Summary
Human immunodeficiency virus (HIV) impacts millions of individuals worldwide, and well over 2/3 of those living with HIV are accessing antiviral therapies that are successfully repressing viral replication. Most often, HIV treatments and prevention are administered in the form of daily pills as combinations of multiple drugs. An emergent and effective strategy for suppressing viral replication is the application of long-acting antiretroviral therapy (LAART), or antivirals that require less-frequent, non-daily doses. Thus far, the repertoire of LAARTs includes the widely used antiviral classes of non-nucleoside reverse transcriptase inhibitors (NNRTIs) and integrase strand transfer inhibitors (INSTIs) and has recently expanded to include a capsid-targeting antiviral. Possible future additions are nucleoside reverse transcriptase inhibitors (NRTIs) and nucleoside reverse transcriptase translocation inhibitors (NRTTIs). Here, we discuss the different strategies of using long-acting compounds to treat or prevent HIV-1 infection by targeting reverse transcriptase, integrase, and capsid.

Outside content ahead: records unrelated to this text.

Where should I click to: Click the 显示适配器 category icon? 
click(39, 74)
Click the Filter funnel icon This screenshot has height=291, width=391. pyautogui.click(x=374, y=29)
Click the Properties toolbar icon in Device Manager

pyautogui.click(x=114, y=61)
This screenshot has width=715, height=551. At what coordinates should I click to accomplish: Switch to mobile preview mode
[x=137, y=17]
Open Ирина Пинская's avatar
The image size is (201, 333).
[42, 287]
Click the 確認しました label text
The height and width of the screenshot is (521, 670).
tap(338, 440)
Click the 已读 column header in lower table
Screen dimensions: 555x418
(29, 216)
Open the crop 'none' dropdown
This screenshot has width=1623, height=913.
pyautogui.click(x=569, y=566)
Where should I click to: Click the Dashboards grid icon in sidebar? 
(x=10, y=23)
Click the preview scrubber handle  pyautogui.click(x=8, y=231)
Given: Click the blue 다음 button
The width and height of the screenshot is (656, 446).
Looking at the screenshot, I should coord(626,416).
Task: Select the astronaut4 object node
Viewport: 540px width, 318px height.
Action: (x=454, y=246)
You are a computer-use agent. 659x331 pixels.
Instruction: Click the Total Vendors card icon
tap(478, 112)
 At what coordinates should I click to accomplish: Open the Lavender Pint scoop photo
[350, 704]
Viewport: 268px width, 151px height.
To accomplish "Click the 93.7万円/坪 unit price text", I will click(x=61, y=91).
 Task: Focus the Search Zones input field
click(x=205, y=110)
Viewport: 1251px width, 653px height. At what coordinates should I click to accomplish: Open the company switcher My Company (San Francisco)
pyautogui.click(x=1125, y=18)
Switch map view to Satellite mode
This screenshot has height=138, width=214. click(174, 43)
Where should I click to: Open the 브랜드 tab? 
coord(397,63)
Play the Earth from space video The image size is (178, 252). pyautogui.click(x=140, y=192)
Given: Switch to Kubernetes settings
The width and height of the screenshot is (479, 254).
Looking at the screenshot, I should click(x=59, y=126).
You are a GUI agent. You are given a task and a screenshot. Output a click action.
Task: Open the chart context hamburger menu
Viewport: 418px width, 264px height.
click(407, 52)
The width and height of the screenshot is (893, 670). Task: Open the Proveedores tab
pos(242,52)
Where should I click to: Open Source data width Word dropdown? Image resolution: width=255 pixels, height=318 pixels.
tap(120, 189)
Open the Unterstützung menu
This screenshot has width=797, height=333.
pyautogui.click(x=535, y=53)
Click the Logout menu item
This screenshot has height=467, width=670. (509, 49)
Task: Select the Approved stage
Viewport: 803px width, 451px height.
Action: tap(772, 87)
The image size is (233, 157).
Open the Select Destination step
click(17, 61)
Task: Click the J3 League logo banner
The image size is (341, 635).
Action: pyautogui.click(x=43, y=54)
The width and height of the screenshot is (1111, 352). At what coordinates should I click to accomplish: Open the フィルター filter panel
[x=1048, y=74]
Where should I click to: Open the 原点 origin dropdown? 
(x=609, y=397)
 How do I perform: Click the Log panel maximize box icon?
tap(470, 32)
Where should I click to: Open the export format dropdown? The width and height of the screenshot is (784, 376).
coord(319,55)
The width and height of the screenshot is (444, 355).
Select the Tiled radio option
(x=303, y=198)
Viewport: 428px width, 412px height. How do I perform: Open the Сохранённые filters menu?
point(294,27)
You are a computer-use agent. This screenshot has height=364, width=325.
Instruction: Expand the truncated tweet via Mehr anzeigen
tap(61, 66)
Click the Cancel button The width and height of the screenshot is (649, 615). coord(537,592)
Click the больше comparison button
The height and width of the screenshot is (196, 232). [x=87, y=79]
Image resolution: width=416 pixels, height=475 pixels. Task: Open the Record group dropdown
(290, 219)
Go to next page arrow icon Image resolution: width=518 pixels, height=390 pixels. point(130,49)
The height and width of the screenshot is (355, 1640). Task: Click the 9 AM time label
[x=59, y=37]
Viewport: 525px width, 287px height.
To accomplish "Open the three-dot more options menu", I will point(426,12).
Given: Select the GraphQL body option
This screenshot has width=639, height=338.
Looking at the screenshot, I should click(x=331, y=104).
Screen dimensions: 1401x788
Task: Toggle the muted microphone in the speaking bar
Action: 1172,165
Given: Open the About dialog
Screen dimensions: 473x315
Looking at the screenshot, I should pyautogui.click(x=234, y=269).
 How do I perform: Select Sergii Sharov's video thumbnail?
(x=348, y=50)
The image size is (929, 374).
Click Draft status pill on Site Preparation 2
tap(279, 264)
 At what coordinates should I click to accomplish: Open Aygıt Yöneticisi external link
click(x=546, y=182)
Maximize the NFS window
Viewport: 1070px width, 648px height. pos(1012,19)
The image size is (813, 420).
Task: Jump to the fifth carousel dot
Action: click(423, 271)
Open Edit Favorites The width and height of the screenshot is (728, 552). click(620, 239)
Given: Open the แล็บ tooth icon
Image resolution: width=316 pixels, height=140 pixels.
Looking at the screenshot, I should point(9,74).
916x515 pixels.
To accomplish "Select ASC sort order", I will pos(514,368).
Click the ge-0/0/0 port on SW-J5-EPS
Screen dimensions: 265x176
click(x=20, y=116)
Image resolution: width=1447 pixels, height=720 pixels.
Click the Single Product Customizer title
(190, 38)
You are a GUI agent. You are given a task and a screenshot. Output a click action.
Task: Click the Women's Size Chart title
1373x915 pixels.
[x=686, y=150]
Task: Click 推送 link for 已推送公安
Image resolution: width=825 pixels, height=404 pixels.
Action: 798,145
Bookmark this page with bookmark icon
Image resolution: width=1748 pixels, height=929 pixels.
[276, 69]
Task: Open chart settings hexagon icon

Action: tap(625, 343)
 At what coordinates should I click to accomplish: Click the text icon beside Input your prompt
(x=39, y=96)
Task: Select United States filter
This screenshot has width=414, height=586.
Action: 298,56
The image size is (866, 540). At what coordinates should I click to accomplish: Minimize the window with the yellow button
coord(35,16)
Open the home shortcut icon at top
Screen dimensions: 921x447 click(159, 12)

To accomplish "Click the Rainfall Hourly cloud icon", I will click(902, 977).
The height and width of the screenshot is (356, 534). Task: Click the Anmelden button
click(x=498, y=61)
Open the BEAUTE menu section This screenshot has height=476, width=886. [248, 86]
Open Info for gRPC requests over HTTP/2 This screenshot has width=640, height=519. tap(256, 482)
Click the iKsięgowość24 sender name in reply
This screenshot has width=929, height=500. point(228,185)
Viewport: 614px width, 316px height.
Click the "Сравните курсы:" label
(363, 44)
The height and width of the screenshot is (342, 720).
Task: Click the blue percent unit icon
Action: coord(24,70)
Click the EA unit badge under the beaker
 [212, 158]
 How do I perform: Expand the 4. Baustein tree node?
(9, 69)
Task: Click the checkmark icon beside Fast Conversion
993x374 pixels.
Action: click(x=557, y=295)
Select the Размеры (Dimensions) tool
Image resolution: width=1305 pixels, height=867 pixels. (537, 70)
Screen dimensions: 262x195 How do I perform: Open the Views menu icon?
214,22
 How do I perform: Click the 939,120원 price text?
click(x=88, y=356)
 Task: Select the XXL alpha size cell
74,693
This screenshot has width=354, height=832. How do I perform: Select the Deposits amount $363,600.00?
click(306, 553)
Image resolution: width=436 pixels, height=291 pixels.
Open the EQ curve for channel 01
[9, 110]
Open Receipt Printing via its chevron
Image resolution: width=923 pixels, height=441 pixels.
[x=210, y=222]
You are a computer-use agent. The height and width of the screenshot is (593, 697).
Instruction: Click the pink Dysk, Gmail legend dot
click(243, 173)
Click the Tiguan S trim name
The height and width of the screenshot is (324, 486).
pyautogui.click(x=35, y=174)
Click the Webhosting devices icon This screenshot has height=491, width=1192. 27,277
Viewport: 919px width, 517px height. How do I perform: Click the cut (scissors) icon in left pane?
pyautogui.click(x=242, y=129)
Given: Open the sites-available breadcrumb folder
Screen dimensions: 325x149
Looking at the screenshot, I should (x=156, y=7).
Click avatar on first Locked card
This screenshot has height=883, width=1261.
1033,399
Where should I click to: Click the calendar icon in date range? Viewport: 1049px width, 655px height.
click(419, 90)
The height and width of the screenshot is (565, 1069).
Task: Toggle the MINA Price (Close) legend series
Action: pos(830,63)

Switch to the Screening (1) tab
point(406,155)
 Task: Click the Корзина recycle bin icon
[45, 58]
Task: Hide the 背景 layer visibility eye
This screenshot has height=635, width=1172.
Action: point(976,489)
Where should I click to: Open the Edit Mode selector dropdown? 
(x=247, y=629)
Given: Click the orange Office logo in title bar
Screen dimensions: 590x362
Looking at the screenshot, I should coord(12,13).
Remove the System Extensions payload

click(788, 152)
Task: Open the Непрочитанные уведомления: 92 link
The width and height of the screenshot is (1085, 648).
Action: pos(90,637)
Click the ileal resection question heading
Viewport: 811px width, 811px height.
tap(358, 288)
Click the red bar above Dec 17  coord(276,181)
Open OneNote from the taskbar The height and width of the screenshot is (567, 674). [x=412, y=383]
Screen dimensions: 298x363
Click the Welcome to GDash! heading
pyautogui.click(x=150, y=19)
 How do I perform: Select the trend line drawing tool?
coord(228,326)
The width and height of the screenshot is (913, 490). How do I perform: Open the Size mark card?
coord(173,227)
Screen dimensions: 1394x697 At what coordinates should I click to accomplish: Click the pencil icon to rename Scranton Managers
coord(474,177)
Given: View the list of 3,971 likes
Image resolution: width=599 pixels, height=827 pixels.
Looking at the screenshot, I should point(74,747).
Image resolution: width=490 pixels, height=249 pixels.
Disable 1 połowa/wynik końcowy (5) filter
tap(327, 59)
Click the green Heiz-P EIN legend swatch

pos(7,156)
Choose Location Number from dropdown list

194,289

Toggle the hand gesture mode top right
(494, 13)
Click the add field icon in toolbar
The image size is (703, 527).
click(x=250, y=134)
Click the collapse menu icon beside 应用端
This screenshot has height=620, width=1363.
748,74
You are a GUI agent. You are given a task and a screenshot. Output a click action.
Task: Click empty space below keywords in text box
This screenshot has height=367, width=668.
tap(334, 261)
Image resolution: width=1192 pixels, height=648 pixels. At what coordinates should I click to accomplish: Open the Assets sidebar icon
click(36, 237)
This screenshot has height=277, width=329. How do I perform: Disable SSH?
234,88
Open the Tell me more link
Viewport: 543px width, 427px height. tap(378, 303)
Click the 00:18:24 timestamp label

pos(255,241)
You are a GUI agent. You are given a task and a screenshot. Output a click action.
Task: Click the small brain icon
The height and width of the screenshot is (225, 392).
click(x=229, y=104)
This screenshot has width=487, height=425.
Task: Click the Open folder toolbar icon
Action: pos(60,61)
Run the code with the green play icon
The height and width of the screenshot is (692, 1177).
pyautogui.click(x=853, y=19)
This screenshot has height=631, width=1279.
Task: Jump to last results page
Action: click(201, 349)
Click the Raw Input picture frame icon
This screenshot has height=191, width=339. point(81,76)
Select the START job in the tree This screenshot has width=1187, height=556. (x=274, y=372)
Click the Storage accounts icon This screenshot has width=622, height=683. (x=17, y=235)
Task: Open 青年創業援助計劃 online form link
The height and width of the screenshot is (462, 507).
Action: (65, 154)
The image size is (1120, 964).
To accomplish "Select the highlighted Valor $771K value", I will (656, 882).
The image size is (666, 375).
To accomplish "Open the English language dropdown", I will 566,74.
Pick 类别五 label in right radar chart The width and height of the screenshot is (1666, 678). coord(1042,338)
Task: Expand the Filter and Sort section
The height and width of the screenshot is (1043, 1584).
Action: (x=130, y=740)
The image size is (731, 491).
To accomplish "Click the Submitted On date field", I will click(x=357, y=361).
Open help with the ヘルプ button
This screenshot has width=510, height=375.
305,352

Keywords: human immunodeficiency virus (HIV), antiretroviral therapy (ART), pre-exposure prophylaxis (PrEP), long-acting formulations, acquired immunodeficiency syndrome (AIDS)
Introduction
In 2023, around 20% of people living with human immunodeficiency virus (HIV) were not treating their infection (1). If left untreated, HIV infection progresses to acquired immunodeficiency syndrome (AIDS), which causes over 650,000 deaths annually (1-4). While there has been great success in HIV-related healthcare, with 75% of HIV-positive individuals virally suppressed, multiple global regions are underserved in terms of healthcare access and availability (1,5,6). Certain regions have a large burden of infections, especially South and West Africa, which comprise 70% of global cases. Other regions have a large proportion of untreated individuals, including the Middle East and Eastern Europe with approximately 50% untreated (1,4,6-8) (Figure 1).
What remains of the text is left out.